### [Material for this task]
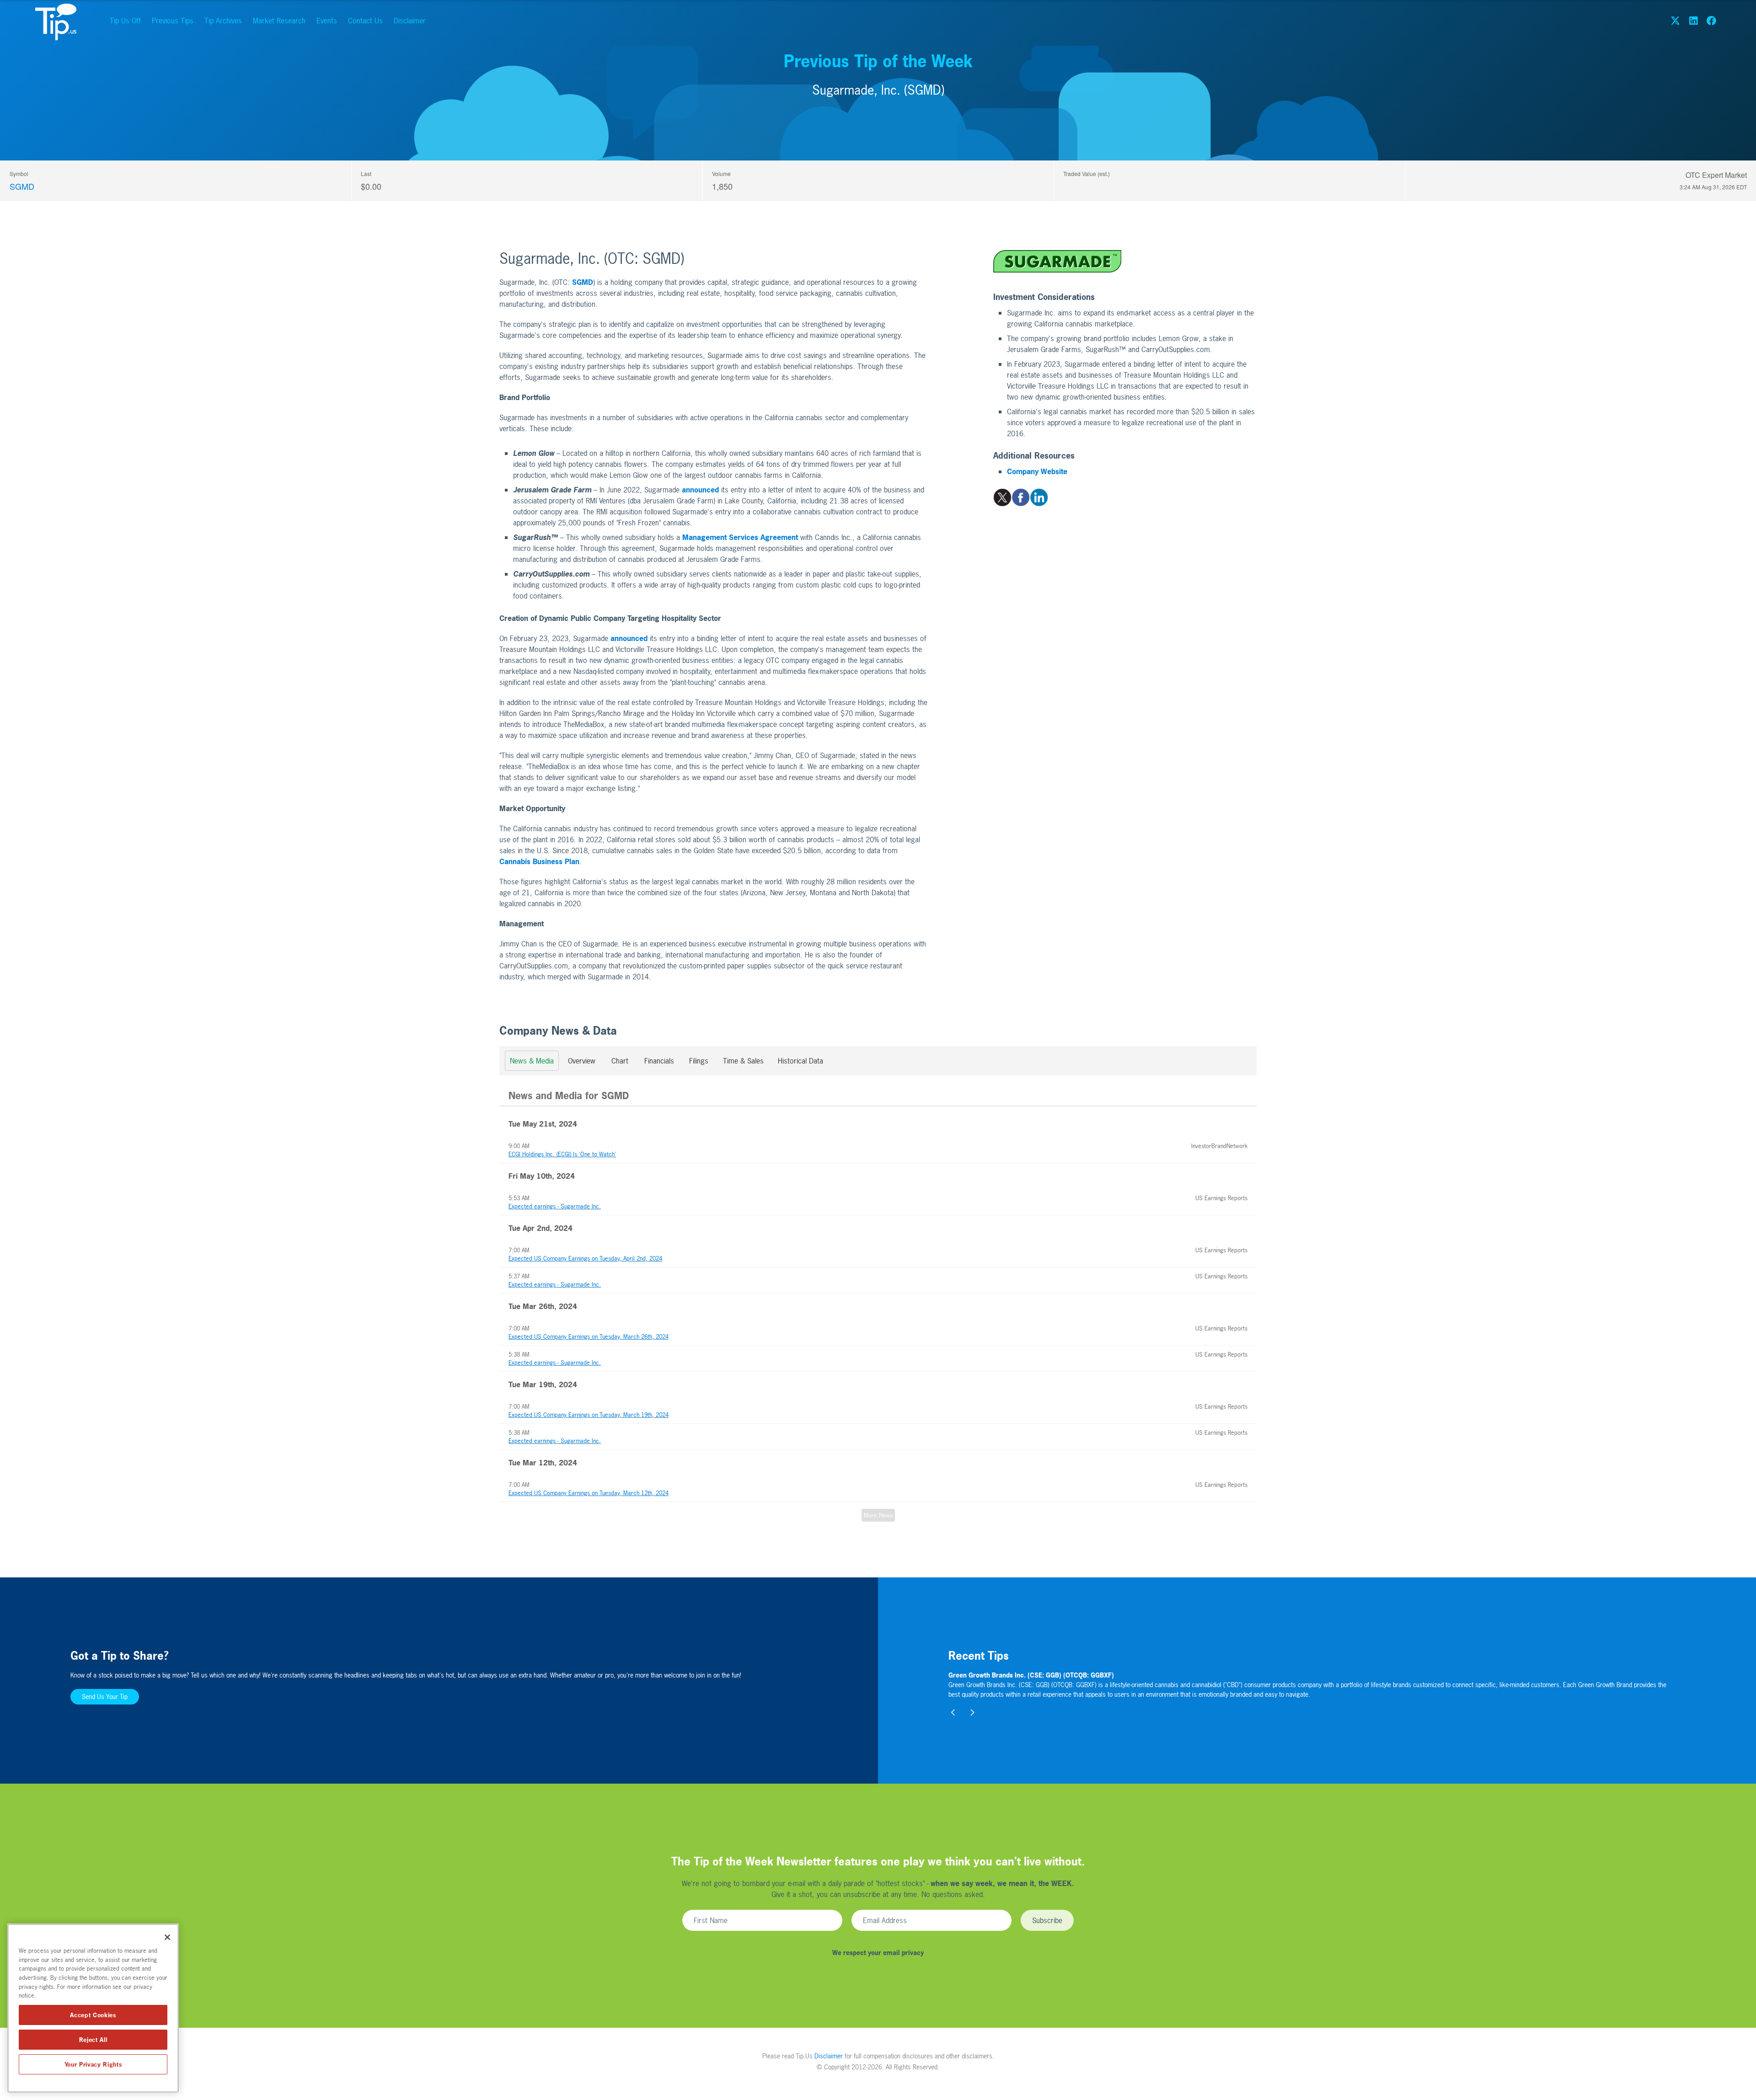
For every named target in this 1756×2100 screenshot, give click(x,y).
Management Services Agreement (740, 537)
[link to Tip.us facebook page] (1711, 20)
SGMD (22, 186)
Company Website (1037, 471)
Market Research (279, 20)
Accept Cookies (93, 2015)
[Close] (167, 1937)
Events (326, 20)
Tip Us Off (125, 20)
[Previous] (953, 1712)
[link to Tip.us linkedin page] (1693, 20)
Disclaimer (410, 20)
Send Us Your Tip (105, 1696)
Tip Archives (223, 20)
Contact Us (365, 20)
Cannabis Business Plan (539, 861)
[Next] (972, 1712)
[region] (93, 2008)
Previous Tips (172, 20)
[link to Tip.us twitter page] (1675, 20)
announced (700, 490)
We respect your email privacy (878, 1952)
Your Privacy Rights (93, 2064)
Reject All (93, 2040)
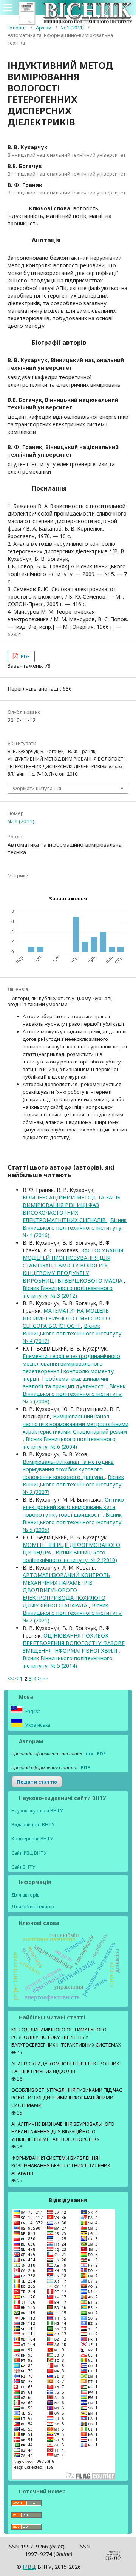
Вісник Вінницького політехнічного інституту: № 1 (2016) (75, 1227)
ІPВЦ (29, 2566)
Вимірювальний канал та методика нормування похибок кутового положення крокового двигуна (68, 1469)
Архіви (43, 27)
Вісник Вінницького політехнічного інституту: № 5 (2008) (74, 1394)
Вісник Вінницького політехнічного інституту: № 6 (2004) (69, 1442)
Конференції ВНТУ (32, 1838)
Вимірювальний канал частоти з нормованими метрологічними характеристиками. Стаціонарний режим (75, 1424)
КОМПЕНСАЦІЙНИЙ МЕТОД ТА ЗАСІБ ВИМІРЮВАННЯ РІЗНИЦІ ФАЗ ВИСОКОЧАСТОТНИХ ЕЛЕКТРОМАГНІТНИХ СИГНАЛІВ (72, 1209)
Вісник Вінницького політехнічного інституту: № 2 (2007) (73, 1484)
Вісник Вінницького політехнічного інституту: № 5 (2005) (72, 1522)
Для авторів (25, 1894)
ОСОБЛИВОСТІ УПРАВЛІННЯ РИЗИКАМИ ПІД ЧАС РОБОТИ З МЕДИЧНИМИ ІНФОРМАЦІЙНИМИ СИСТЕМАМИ (66, 2097)
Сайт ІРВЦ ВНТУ (29, 1853)
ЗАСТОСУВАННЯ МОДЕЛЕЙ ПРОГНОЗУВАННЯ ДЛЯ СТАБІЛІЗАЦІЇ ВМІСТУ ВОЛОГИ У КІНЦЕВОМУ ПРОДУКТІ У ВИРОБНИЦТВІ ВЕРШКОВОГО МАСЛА (73, 1265)
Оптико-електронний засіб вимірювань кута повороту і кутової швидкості (74, 1507)
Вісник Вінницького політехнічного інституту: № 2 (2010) (70, 1556)
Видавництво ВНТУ (33, 1824)
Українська (37, 1725)
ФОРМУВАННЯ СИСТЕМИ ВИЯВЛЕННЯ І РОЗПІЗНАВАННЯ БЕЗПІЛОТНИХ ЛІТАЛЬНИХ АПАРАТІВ (60, 2165)
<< (11, 1678)
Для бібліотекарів (32, 1906)
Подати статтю (37, 1781)
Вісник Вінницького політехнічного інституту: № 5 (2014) (68, 1662)
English (32, 1711)
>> (45, 1678)
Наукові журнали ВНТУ (37, 1810)
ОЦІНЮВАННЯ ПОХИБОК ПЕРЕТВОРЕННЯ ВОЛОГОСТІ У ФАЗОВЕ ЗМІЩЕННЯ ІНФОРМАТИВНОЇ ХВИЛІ (74, 1643)
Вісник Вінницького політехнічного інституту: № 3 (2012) (68, 1291)
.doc (89, 1753)
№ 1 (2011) (72, 27)
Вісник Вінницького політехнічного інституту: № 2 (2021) (72, 1613)
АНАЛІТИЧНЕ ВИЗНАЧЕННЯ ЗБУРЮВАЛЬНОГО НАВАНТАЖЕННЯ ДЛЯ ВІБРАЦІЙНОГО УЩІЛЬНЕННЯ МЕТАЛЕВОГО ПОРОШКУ (62, 2131)
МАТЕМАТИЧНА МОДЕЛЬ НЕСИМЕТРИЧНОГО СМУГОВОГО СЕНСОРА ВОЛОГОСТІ (66, 1318)
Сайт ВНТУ (23, 1867)
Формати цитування (37, 788)
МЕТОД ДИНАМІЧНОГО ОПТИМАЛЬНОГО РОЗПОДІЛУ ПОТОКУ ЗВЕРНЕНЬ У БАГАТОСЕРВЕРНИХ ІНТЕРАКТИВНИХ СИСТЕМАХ (66, 2037)
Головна (17, 27)
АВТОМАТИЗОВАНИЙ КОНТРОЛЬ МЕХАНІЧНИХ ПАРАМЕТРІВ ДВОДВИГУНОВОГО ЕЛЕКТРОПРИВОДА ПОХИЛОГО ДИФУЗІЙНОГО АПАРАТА (66, 1590)
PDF (24, 656)
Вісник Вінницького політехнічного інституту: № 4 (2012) (72, 1333)
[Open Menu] (7, 7)
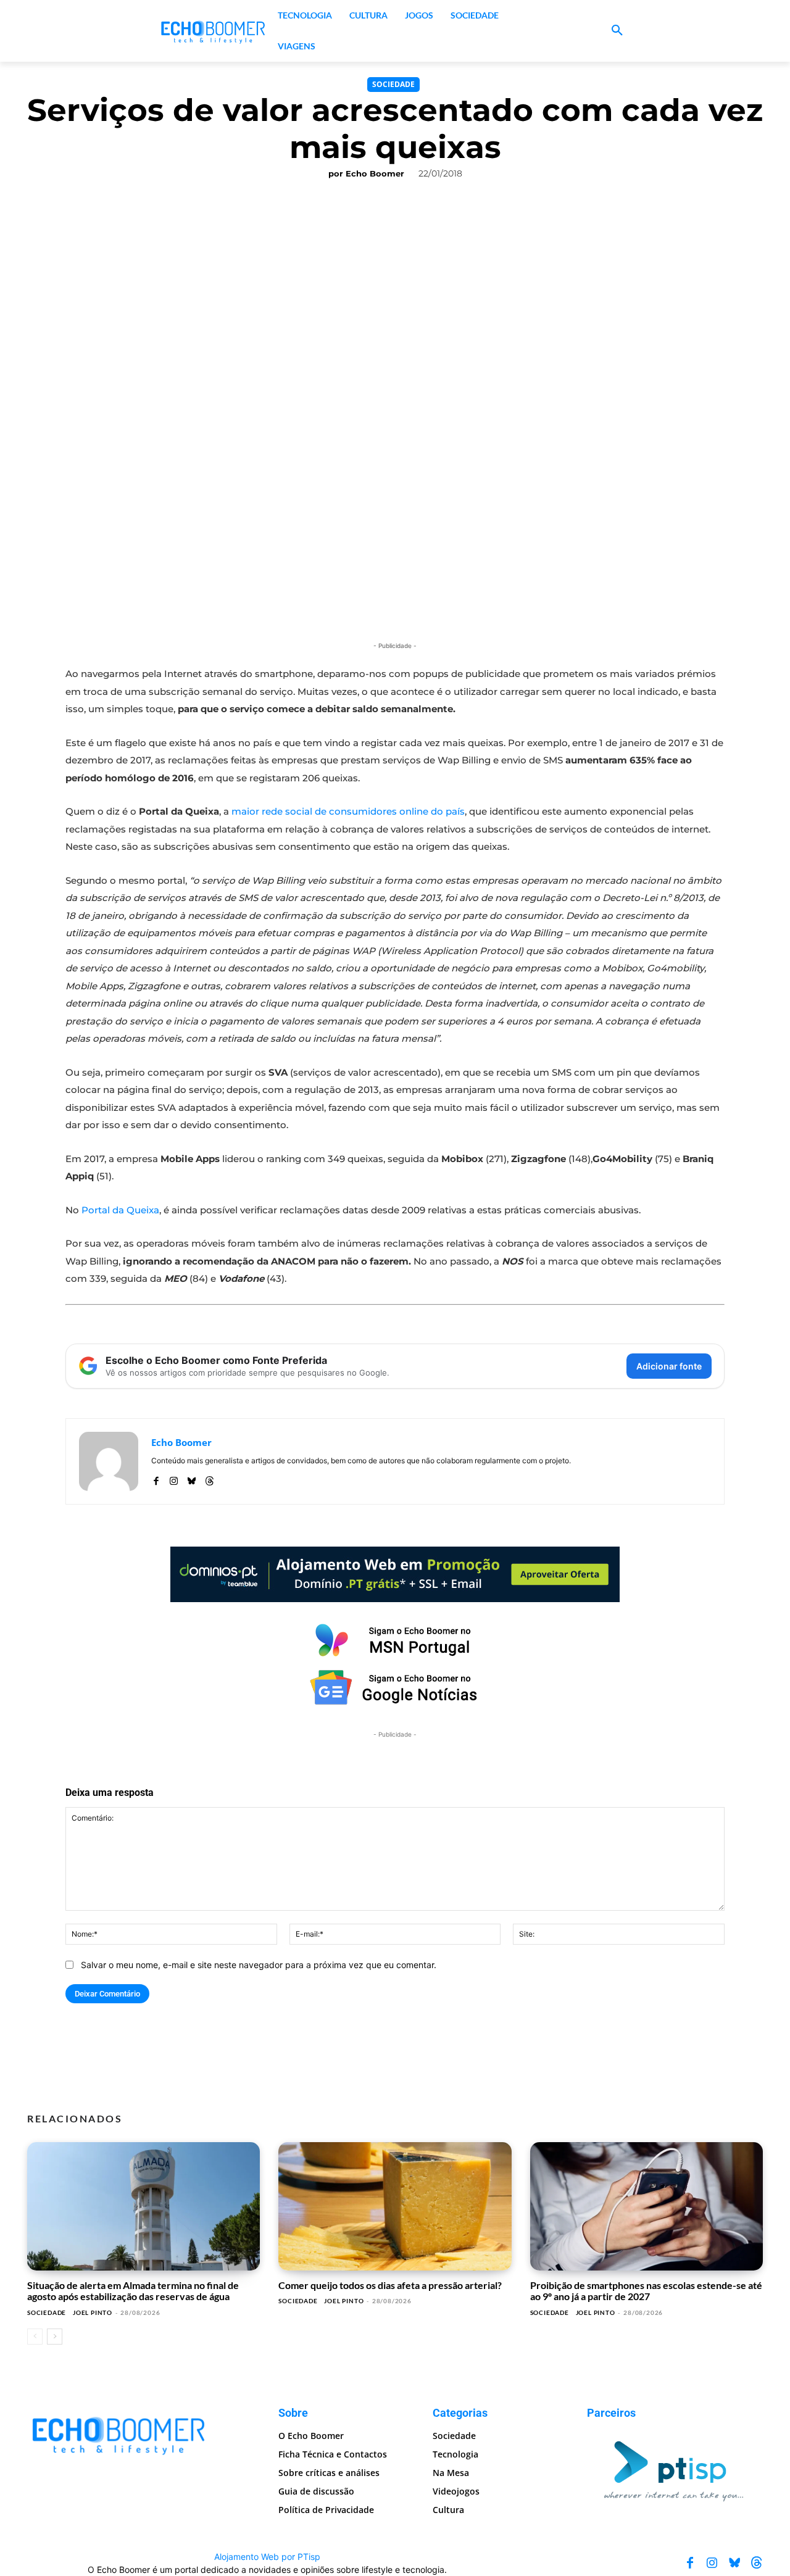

### [What you should do]
The whole listing should be retyped word for word; none of its pictures belong in the copy.

### [Exercise output]
For every named target in this 1756×2100 screenshot, give click(x,y).
Management Services Agreement (740, 537)
[link to Tip.us facebook page] (1711, 20)
SGMD (22, 186)
Company Website (1037, 471)
Market Research (279, 20)
Accept Cookies (93, 2015)
[Close] (167, 1937)
Events (326, 20)
Tip Us Off (125, 20)
[Previous] (953, 1712)
[link to Tip.us linkedin page] (1693, 20)
Disclaimer (410, 20)
Send Us Your Tip (105, 1696)
Tip Archives (223, 20)
Contact Us (365, 20)
Cannabis Business Plan (539, 861)
[Next] (972, 1712)
[region] (93, 2008)
Previous Tips (172, 20)
[link to Tip.us twitter page] (1675, 20)
announced (700, 490)
We respect your email privacy (878, 1952)
Your Privacy Rights (93, 2064)
Reject All (93, 2040)
Вісник Вінницького політехнічного інституту: № 1 (2016) (75, 1227)
ІPВЦ (29, 2566)
Вимірювальний канал та методика нормування похибок кутового положення крокового двигуна (68, 1469)
Архіви (43, 27)
Вісник Вінницького політехнічного інституту: № 5 (2008) (74, 1394)
Вісник Вінницького політехнічного інституту: № 6 (2004) (69, 1442)
Конференції ВНТУ (32, 1838)
Вимірювальний канал частоти з нормованими метрологічними характеристиками. Стаціонарний режим (75, 1424)
КОМПЕНСАЦІЙНИЙ МЕТОД ТА ЗАСІБ ВИМІРЮВАННЯ РІЗНИЦІ ФАЗ ВИСОКОЧАСТОТНИХ ЕЛЕКТРОМАГНІТНИХ СИГНАЛІВ (72, 1209)
Вісник Вінницького політехнічного інституту: № 2 (2007) (73, 1484)
Вісник Вінницького політехнічного інституту: № 5 (2005) (72, 1522)
Для авторів (25, 1894)
ОСОБЛИВОСТІ УПРАВЛІННЯ РИЗИКАМИ ПІД ЧАС РОБОТИ З МЕДИЧНИМИ ІНФОРМАЦІЙНИМИ СИСТЕМАМИ (66, 2097)
Сайт ІРВЦ ВНТУ (29, 1853)
ЗАСТОСУВАННЯ МОДЕЛЕЙ ПРОГНОЗУВАННЯ ДЛЯ СТАБІЛІЗАЦІЇ ВМІСТУ ВОЛОГИ У КІНЦЕВОМУ ПРОДУКТІ У ВИРОБНИЦТВІ ВЕРШКОВОГО МАСЛА (73, 1265)
Оптико-електронний засіб вимірювань кута повороту і кутової швидкості (74, 1507)
Вісник Вінницького політехнічного інституту: № 2 (2010) (70, 1556)
Видавництво ВНТУ (33, 1824)
Українська (37, 1725)
ФОРМУВАННЯ СИСТЕМИ ВИЯВЛЕННЯ І РОЗПІЗНАВАННЯ БЕЗПІЛОТНИХ ЛІТАЛЬНИХ АПАРАТІВ (60, 2165)
<< (11, 1678)
Для бібліотекарів (32, 1906)
Подати статтю (37, 1781)
Вісник Вінницького політехнічного інституту: № 5 (2014) (68, 1662)
English (32, 1711)
>> (45, 1678)
Наукові журнали ВНТУ (37, 1810)
ОЦІНЮВАННЯ ПОХИБОК ПЕРЕТВОРЕННЯ ВОЛОГОСТІ У ФАЗОВЕ ЗМІЩЕННЯ ІНФОРМАТИВНОЇ ХВИЛІ (74, 1643)
Вісник Вінницького політехнічного інституту: № 3 (2012) (68, 1291)
.doc (89, 1753)
№ 1 (2011) (72, 27)
Вісник Вінницького політехнічного інституту: № 2 (2021) (72, 1613)
АНАЛІТИЧНЕ ВИЗНАЧЕННЯ ЗБУРЮВАЛЬНОГО НАВАНТАЖЕННЯ ДЛЯ ВІБРАЦІЙНОГО УЩІЛЬНЕННЯ МЕТАЛЕВОГО ПОРОШКУ (62, 2131)
МАТЕМАТИЧНА МОДЕЛЬ НЕСИМЕТРИЧНОГО СМУГОВОГО СЕНСОРА ВОЛОГОСТІ (66, 1318)
Сайт ВНТУ (23, 1867)
Формати цитування (37, 788)
МЕТОД ДИНАМІЧНОГО ОПТИМАЛЬНОГО РОЗПОДІЛУ ПОТОКУ ЗВЕРНЕНЬ У БАГАТОСЕРВЕРНИХ ІНТЕРАКТИВНИХ СИСТЕМАХ (66, 2037)
Головна (17, 27)
АВТОМАТИЗОВАНИЙ КОНТРОЛЬ МЕХАНІЧНИХ ПАРАМЕТРІВ ДВОДВИГУНОВОГО ЕЛЕКТРОПРИВОДА ПОХИЛОГО ДИФУЗІЙНОГО АПАРАТА (66, 1590)
PDF (24, 656)
Вісник Вінницького політехнічного інституту: № 4 (2012) (72, 1333)
[Open Menu] (7, 7)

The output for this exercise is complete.